There's a solution to this problem so obvious that it exasperates me that no state or province is currently exercising it: Dump the reflective sheeting entirely, and instead start manufacturing plates with glass bead reflectorization on the raised surfaces. Such plates are immune to blistering, peeling, and shredding...and though they lose a modicum of reflectivity over decades of extended use, they maintain readability during the day and age far more gracefully than plates with reflective sheeting do. To be legible, this technique obligates the use of light numbers on dark backgrounds, the reverse of most plates in use today...which means that any plates produced with glass beads stand out boldly from the pack.

Ontario actually pioneered this manufacturing technique on doctors' plates in 1939, yet never used it again. Beaded plates enjoyed extended periods of popularity in 17 U.S. states and Alberta due to their lower cost, and were the general issue in Michigan as recently as 2006. Maybe someone at Trilcor could call the prison in Adrian, Michigan, and ask them if they have some surplus bead-applying equipment that they could send over the border? It'd be worth a shot.

Painted borders are elements that clutter designs, and it's an embarrassment that the reflective white edge on the new Ontario plate design is more visible at night than the serial is. So, our proposal won't have one. We'll indulge ourselves in allowing one superfluous element on the plate, just to add visual interest: A graphical separator embossed between the letters and numbers of the serial. It could be a trillium; it could be a crown. (The former is preferable, since the monarchy is a superfluous ceremonial institution whose end is probably coming sooner rather than later.) But it should not be both.

One last touch: The validation sticker. The current version isn't exactly a bastion of legibility, with its tiny year digits and crammed-together three-letter abbreviations. Nor do the colours really work: Ontario cycles through a different colour every three months, and thanks to early renewals and two-year registrations there are as many as fourteen colour schemes that may be valid at the same time!

So, let's get to work: Like the province name, the validation sticker should be made as big and as bold as possibly will fit on the plate. Let's make it 50% bigger. Let's move the serial to the edge, where it doesn't get in the way, and set the expiration date in numerals that can be read at a car's length or more. Let's use numeric months, both for legibility (a numeric "1" can be printed larger and more boldly than a three-letter "JAN") and to obviate the language issue. With a legible month digit to establish validity, the province would be free to change the colour scheme every twelve months instead of every three, thus linking it to the expiration year and reducing the number of potentially-valid colour schemes from an unmanageable fourteen to a manageable four.

Add all of this up, and what do you get? You get this:

[Andrew's Ontario licence plate proposal]

I can dream.


24 February 2020

About those new Ontario plates...

[Ontario's terrible new licence plate design]

It's a tragedy, really.

Ontario's licence* plate collectors have been starved of excitement for decades, with little to keep themselves occupied other than watching the letters tick by.
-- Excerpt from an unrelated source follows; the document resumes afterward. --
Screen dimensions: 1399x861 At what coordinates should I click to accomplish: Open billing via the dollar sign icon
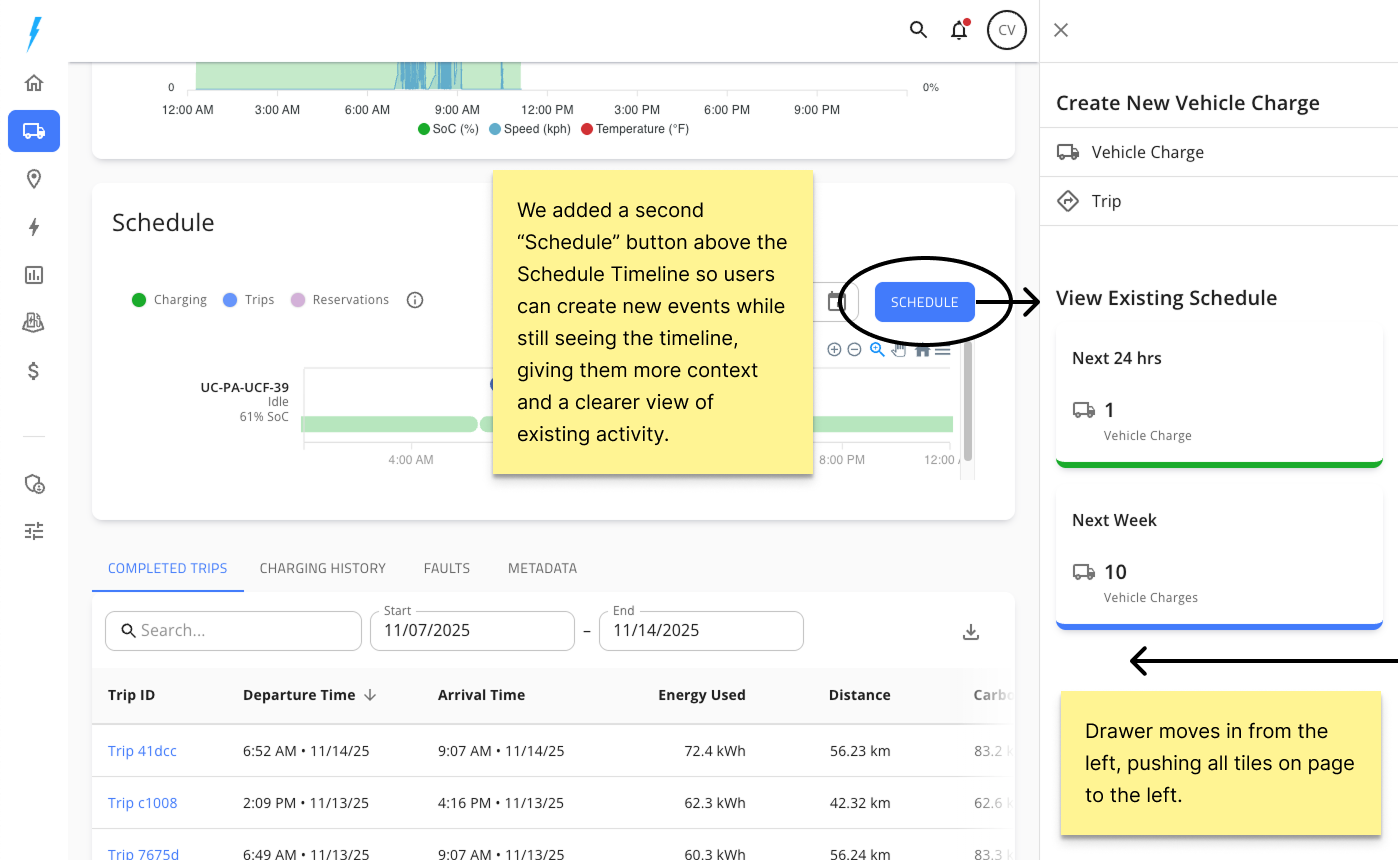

Any opportunity for a new design...particularly a new general-issue design available to all...ought to have been a cause for celebration.

But celebrating is the last thing I want to do, given the design and the circumstances of how it came to be.

Where to begin? Well, much like the current round of teachers' strikes, the new Ontario licence plate design is the crackhead's brother's legacy. It's his way of leaving a visible mark on the province, in much the same way that a dog visibly pisses on its territory. That alone is enough to leave a stench.

Licence plates should not be flat. The new plate is flat. Completely flat, with not even a raised edge to lend stiffness to the material. Which means that not only will the plates flap, vibrate, and get reduced to crumpled balls of tinfoil after a few bumper lashings, but they're also illegible when they're covered in salt, silt, or snow. Which in Ontario, means that they're going to be illegible for half the year.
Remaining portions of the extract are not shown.